What actually happens when Himiko remembers or looks something up. No jargon, just the mechanics.

Embeddings: the core concept

Think of it like a library

A traditional library organises books by category — history on one shelf, science on another. If you want "books about leadership in wartime," you'd have to check both the history and business sections.

Embeddings work differently. Instead of categories, every piece of information gets a position in a vast space — like placing a pin on a map. Things that are similar in meaning end up close together, even if they use different words. "Leadership in wartime" and "Churchill's management style during the Blitz" would be right next to each other.

When Himiko searches, she doesn't look up keywords. She finds the spot on the map where your question lives, then looks at what's nearby.

What's a "dimension"?

You see "512 dimensions" and "768 dimensions" in the architecture. Here's what that means:

A pin on a map has 2 dimensions (north-south, east-west). That's enough to find a cafe. But to find a similar memory, you need more nuance — was it about a client? Was it urgent? Was it about money? Each dimension captures one facet of meaning.

512 dimensions (Voyage AI, current) = good enough for text. Captures meaning well.

768 dimensions (Gemini, new) = richer. Can distinguish between a photo of a whiteboard and a photo of a product mockup. More dimensions = more nuance = better results, especially for non-text content.

More isn't always better — it costs more storage and slightly slower searches. 768 is the sweet spot for multimodal content.

When Himiko stores a memory

Something happens
Embedding service
Numbers (vector)
Supabase database

Step 1: Something worth remembering happens — a decision, a client interaction, a discovery.
Step 2: The embedding service (currently Voyage AI) converts the text into a list of numbers — its mathematical "position" in meaning-space.
Step 3: Those numbers, plus the original text, get stored in the Supabase database.
Step 4: Ogham automatically checks if any existing memories are similar (above 85% match) and links them together in the knowledge graph. A memory about "Meridian pricing" auto-links to other Meridian memories.

When Himiko searches for a memory

Your question
Embed the question
Find nearest vectors
Rank results

Step 1: You ask a question: "What did we decide about the pricing model?"
Step 2: The question gets embedded — turned into the same kind of numbers as the memories.
Step 3: The database finds memories whose numbers are closest (vector similarity) AND checks for keyword matches. Both results get merged.
Step 4: Ogham ranks what it found using cognitive scoring: memories accessed recently rank higher. Memories linked to many others rank higher. Memories that have been reinforced (confirmed accurate) rank higher. Disputed memories rank lower.

Why hybrid search matters

Vector search alone isn't enough

If you search for "TSFE invoice", vector search finds memories about invoices and TSFE-related topics. Good, but it might also surface vaguely similar things about other clients' billing.
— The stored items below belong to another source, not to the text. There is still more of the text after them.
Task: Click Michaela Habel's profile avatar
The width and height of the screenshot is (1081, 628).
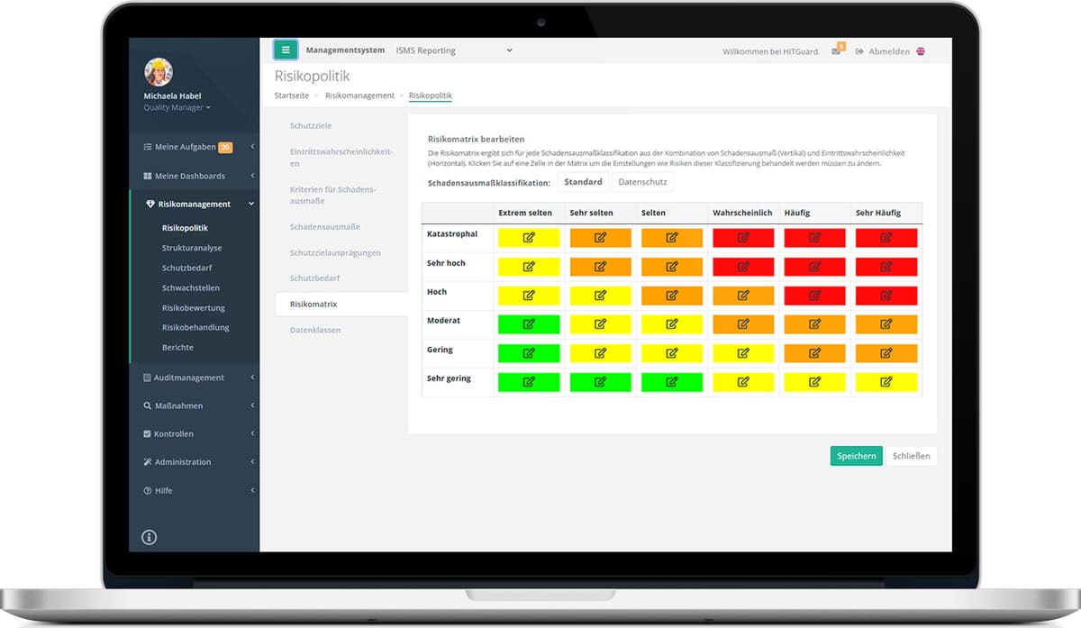Action: click(159, 73)
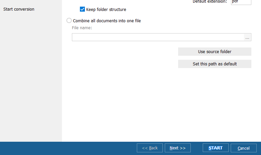Open the Start conversion step in sidebar

(19, 9)
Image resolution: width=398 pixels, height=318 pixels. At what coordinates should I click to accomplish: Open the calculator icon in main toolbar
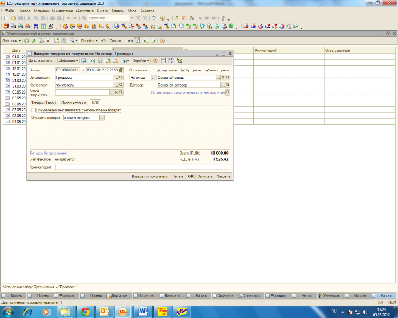tap(177, 18)
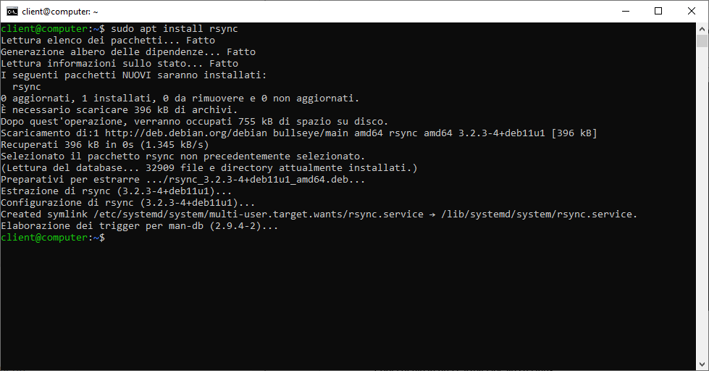This screenshot has width=709, height=371.
Task: Click the vertical scrollbar thumb
Action: (x=702, y=41)

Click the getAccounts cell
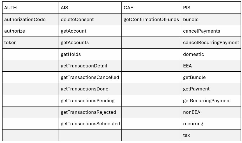point(90,42)
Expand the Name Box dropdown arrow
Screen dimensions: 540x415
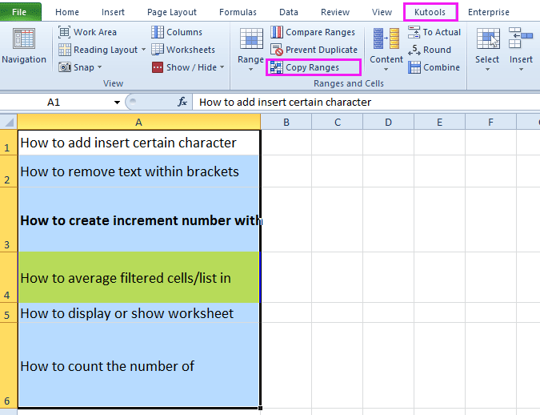coord(117,103)
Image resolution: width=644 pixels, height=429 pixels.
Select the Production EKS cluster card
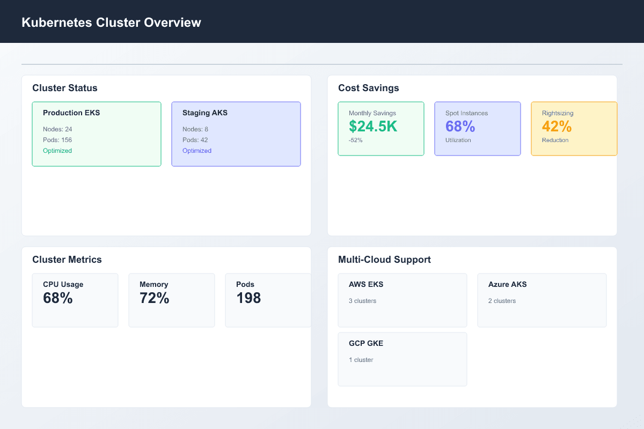point(97,134)
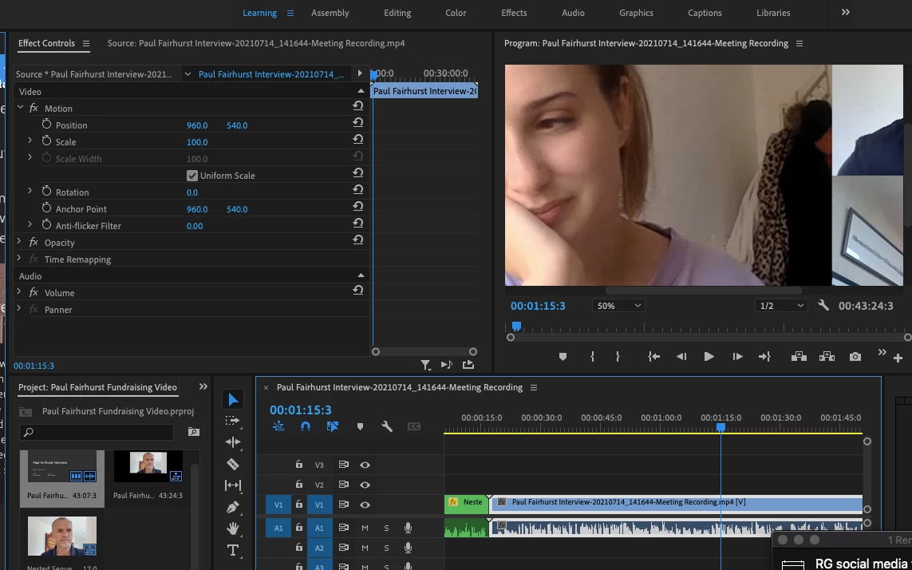912x570 pixels.
Task: Select the Ripple Edit tool
Action: (x=233, y=442)
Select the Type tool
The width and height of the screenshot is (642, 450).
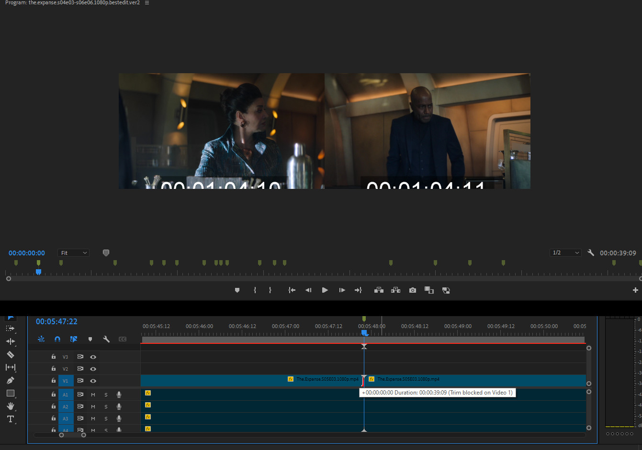point(11,419)
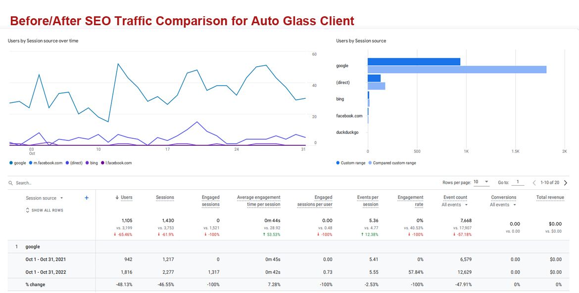Toggle the bing series in line chart legend
Screen dimensions: 579x293
[x=87, y=163]
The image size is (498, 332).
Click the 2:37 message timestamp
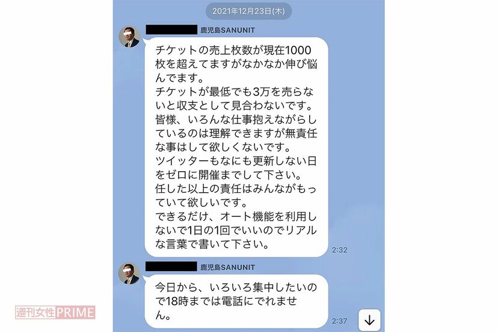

Keyword search catches the exact term "TSFE" and "invoice" — no fuzzy matching, just precision.

Ogham runs both in a single database query, then merges the results. If a memory scores high on both meaning AND exact terms, it floats to the top. This is called Reciprocal Rank Fusion — a fancy name for "combine two lists intelligently."

The knowledge graph

Memories that link to other memories

When Himiko stores a new memory, Ogham checks: is this similar to anything we already know? If the similarity is above 85%, it creates a link between them.

Over time, this builds a web. A memory about "Meridian meeting on 2 April" links to "Meridian invoice sent" links to "Meridian prefers email for billing." When you ask about Meridian, Ogham doesn't just find one memory — it walks the links and brings back the whole cluster.

Link types: similar, supports, contradicts, related, follows, derived from.

Cognitive scoring

Not all memories are equal

Ogham ranks memories based on a model inspired by how human memory works (ACT-R):

FactorEffect
RecencyNewer memories rank higher. Yesterday's decision beats last month's.
FrequencyMemories accessed often rank higher. If Himiko keeps looking something up, it's important.
ConnectivityMemories linked to many others rank higher. Central facts beat isolated ones.
ConfidenceReinforced memories rank higher. Contradicted ones rank lower.
SignalMemories about decisions, errors, or architecture rank higher than casual notes.

All computed in a single SQL query. No AI in the search pipeline — just fast, deterministic ranking.

What happens to old memories?

Automatic condensing

Old, unaccessed memories don't just pile up. Ogham automatically condenses them over time:

Full textKey sentences (~30% of original) → One-line summary with tags

The original is always preserved — if the memory becomes relevant again, it can be restored in full. High-signal and frequently-accessed memories resist condensing. Think of it as your brain naturally fading details of unimportant events while keeping vivid memories of important ones.